At the time, the state wasn't interested in senior housing; it was promoting the idea that senior citizens should remain in their own homes.
Allbee and some others joined the Grace Cottage board of directors, and after a great deal of fundraising by many prominent people in the region, West River Valley Senior Housing - universally known as Valley Cares - was born.
“When I came back, I was still on the board of Grace Cottage,” Allbee said. “And the CEO at the time had left. We went through a process of trying to hire a new CEO. We had a candidate, but the guy who we thought had accepted it decided to stay where he was. So they said to me, 'Are you willing to do it on a temporary basis - say, three days a week?'”
Allbee accepted the position on a temporary basis that lasted four years, and “in the end, it turned out to be about seven days a week,” he said.
At the time, Grace Cottage had just completed a study with Dartmouth-Hitchcock Medical Center, which recommended a merger with Brattleboro Memorial Hospital.
“A lot of us on the board said that while there may be synergies, you just don't do a merger like that with a shotgun to your head,” Allbee said. “You have different cultures. Different people are involved. It needs to be developed.”
Eventually, that idea was torpedoed.
“The board decided to continue Grace Cottage and we did a lot of work to stabilize the finances and everything else,” Allbee said. “And I think we achieved that.”
Allbee said he learned a lot about health care from the experience. “I personally feel that we need a single-payer system in this country,” he said.

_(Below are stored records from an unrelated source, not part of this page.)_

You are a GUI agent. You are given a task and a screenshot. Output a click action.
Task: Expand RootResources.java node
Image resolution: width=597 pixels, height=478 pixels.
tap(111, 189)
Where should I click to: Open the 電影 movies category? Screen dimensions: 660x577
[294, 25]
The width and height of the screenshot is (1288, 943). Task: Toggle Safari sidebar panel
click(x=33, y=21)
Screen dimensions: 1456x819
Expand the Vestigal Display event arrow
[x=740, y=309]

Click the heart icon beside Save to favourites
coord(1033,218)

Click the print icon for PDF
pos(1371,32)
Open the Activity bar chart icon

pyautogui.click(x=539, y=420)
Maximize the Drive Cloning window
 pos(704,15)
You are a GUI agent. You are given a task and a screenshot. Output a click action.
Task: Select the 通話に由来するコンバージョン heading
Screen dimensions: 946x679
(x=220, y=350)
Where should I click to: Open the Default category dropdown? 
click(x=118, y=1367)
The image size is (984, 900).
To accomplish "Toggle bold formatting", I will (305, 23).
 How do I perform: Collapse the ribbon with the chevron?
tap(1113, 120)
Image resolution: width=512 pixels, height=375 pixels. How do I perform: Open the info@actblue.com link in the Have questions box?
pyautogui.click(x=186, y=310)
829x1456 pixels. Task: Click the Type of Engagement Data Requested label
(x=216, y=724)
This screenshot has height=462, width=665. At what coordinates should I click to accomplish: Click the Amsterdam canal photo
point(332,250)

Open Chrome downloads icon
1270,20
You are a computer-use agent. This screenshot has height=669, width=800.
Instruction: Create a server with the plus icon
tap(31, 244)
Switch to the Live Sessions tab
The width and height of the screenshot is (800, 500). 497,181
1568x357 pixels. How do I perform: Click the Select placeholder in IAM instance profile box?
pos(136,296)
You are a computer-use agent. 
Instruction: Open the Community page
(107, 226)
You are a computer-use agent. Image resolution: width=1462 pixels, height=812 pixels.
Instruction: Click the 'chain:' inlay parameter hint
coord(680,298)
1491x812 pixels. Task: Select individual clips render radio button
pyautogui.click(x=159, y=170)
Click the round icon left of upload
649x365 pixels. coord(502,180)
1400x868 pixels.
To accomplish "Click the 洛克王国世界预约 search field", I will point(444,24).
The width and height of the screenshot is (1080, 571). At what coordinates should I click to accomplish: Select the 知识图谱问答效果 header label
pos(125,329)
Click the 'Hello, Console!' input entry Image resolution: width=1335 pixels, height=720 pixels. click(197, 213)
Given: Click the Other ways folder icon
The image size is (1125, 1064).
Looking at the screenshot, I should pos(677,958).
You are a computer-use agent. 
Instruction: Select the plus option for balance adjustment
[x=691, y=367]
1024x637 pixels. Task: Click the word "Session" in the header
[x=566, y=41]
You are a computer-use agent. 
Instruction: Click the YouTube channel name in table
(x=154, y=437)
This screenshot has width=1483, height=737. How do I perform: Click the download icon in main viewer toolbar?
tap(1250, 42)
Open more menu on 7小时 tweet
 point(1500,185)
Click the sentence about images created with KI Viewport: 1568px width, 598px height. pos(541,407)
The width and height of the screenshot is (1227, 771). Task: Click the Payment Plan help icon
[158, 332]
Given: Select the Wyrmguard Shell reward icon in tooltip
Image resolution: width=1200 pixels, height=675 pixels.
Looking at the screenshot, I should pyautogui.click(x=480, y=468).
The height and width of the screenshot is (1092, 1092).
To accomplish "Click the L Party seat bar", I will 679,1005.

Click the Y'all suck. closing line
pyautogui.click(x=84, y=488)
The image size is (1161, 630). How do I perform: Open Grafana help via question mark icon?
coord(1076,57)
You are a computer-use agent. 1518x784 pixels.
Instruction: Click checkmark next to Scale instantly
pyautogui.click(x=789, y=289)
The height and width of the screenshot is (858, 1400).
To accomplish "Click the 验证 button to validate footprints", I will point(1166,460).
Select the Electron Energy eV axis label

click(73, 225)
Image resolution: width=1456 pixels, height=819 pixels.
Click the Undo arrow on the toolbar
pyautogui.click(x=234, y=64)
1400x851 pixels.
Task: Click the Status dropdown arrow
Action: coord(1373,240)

“Right now, preventable care isn't paid for,” he said. “When I was at Grace Cottage, we had people putting off getting health care because they couldn't afford it. Their deductibles were too high. Then they ended up going to the emergency room because they could get services there.”
The United States has the highest-cost health-care system in the world, Allbee pointed out.
“We have wonderful doctors,” he said. “We can get wonderful things done with technology. But we have the poorest results of the industrialized nations in the world. All our indicators are backwards.
“When we were in France, Jim Douglas and I had lunch one day with the president of the French Senate. He said, 'I don't understand you Americans anymore. You spend all this money on your wars in Afghanistan and everywhere else, but you're not willing to have a good health-care system like we have in France.'
“And he was right.”
Still not retired
Allbee ran for public office twice: first for the House of Representatives as a Republican and then for the Senate as a Democrat. He lost both times.
He also had a hand in creating what has been one of southern Vermont's most important tourist events: the summertime festival and parade known as the Strolling of the Heifers.
As interim head of the executive board of the parent nonprofit, he recently had to announce the sad news that the Stroll has suspended all operations.
Allbee sits on several other boards, including Thompson House, a rehabilitation and nursing center in Brattleboro. He still is a member of the Valley Cares board.
“And I'm still doing work on dairy. Some of us are still trying to change the dairy program. We've done a study for the past six years. We did a dairy and water quality collaborative work a couple years ago with a group of 22 people that came out with some bold recommendations,” he said. “But nobody wants to make a change.
“I'm about ready to give it up,” he said.
Chances are, however, that he will be working on dairy until the cows come home.